We Were Liars
I don't know exactly what about this book makes me feel so lackluster towards it. Some combination of the twist feelings more like a cheap literary trick and an exhaustion of reading about rich people problems. If anything, I probably liked it more from listening to the audiobook, instead of having to read the jank and annoying switches in prose. It actually sounded pretty poetic in the audiobook.
Overall, it just didn't elicit any true passion from me either way.
"We Were Liars" by E. Lockhart was one of my favorite books I have read in a while. From the beginning, the author leaves the audience in suspense by not telling the reason for the main character's lack of memory. The book starts off by having the main character, Cadence Sinclair recalling her summers spent on her grandparent’s island with her entire family. The estate belongs to Cadence's grandparents; each house on the island was built for each of their daughters. Cadence retells her love for the island up until summer fifteen. Something tragic happened to Cadence during the summer fifteen on the island. However, no one talks about that summer. It wasn't until Cadence visits the island with her father years later that she began to remember everything that happened that summer.
This intriguing book is great for read aloud with classes. It would be ideal for middle and high school students due to the constant setting changes and the author's requirement to remember material from the beginning of the book.
Liked, this one. Did not guess the twist at the end, which I always appreciate. That being said it ended up being way more depressing than I thought, but over all well done.
This is a beautifully crafted story: the voice is good, the characterization crisp, the sense of place is overwhelming almost. The conversations between the Liars range back and forth between the big issues of life and silly insults, and those feel so apt. The pacing is compelling. It's all very, very good.

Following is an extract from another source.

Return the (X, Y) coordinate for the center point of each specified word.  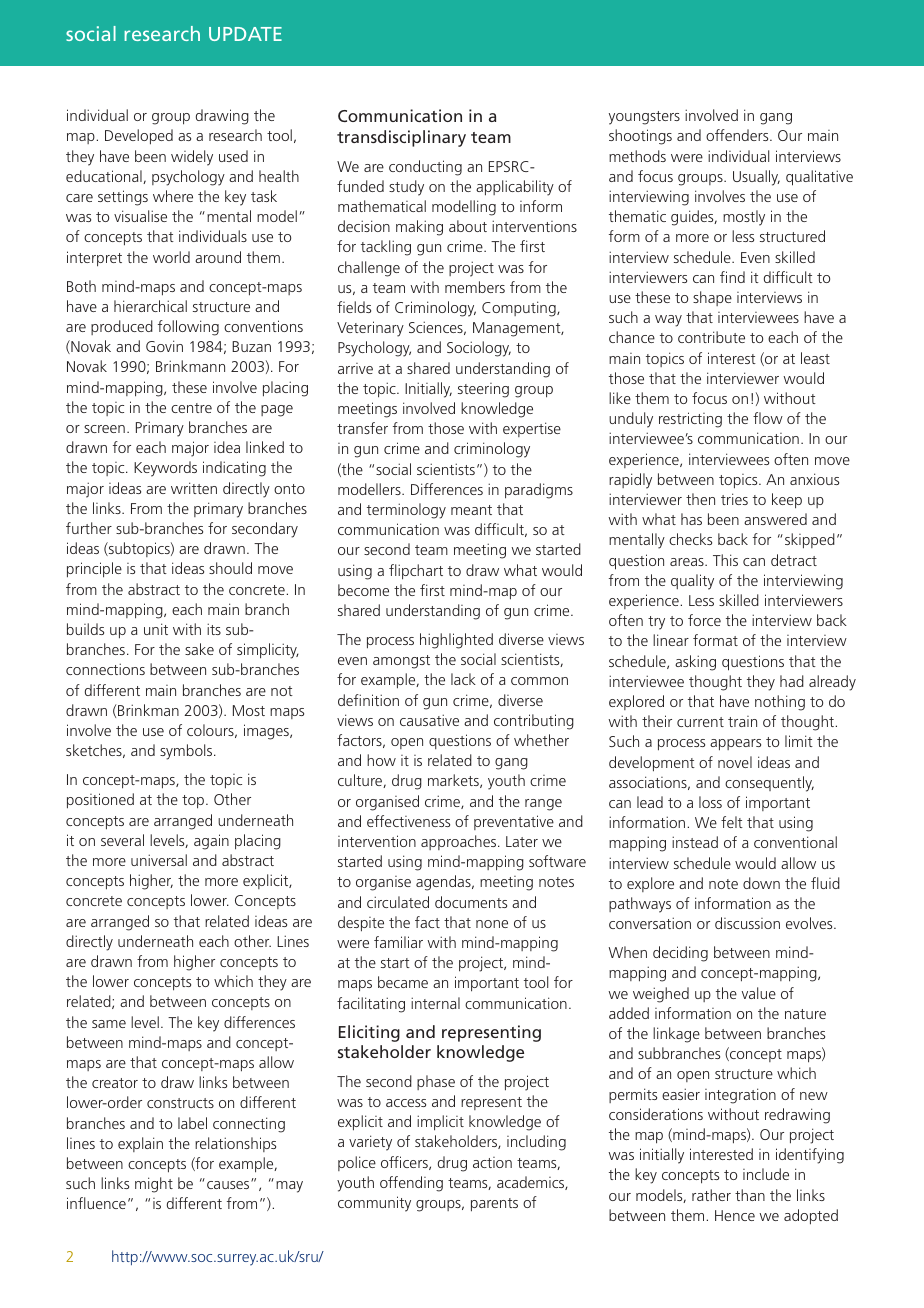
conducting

My only disappointment with the book is that I wanted more of it. It could have been five times as long and I might still have wanted more. I loved seeing what books Cady read and loved as a child, I loved the Martha Stewart menues the aunts plan for meals, I loved the descriptions of the cottages on the island, and trips to town. I was fascinated by the family, all of them, and would have loved more. And the use of fairytales was perfect: trying to make real life fit into an appropriate story.